BACKGROUND: Although various placebo acupuncture devices have been developed and used in acupuncture research, there is controversy concerning whether these devices really serve as appropriate placebos for control groups. METHODS/DESIGN: The proposed study is a single-center prospective random sequence participant- and assessor-blinded trial with two parallel arms. A total of 76 participants will be randomly assigned to Group 1 or Group 2 in a 1:1 ratio. Group 1 will consist of Sham Streitberger’s needle, Real Streitberger’s needle, and Phantom acupuncture session.
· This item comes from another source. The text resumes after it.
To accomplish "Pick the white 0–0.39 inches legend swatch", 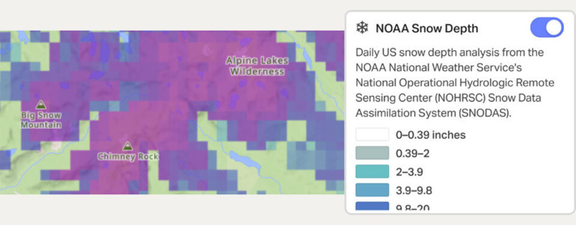I will coord(372,134).
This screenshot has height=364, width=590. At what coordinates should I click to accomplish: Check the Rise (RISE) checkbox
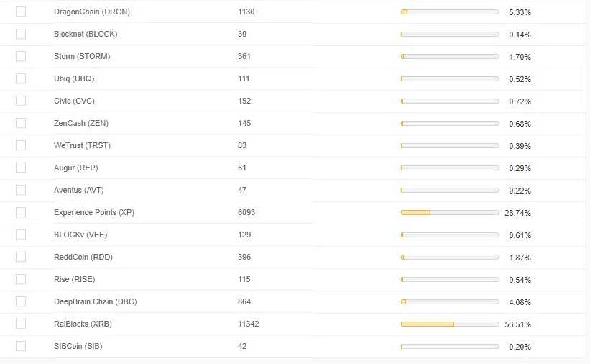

Group 2 will consist of Park Sham device with real needle, Park Sham device with sham needle, and no treatment session. Participants will have a total of three acupuncture sessions in a day. The primary endpoint is blinding test questionnaire 1. Secondary endpoints are the Bang’s blinding index, the Massachusetts General Hospital Acupuncture Sensation Scale index, and physiological data including heart rate, heart rate variability, and skin conductance response. DISCUSSION: This trial will evaluate the relevance of using placebo acupuncture devices as controls using a validation test procedure. TRIAL REGISTRATION: Clinical Research Information Service: KCT0001347.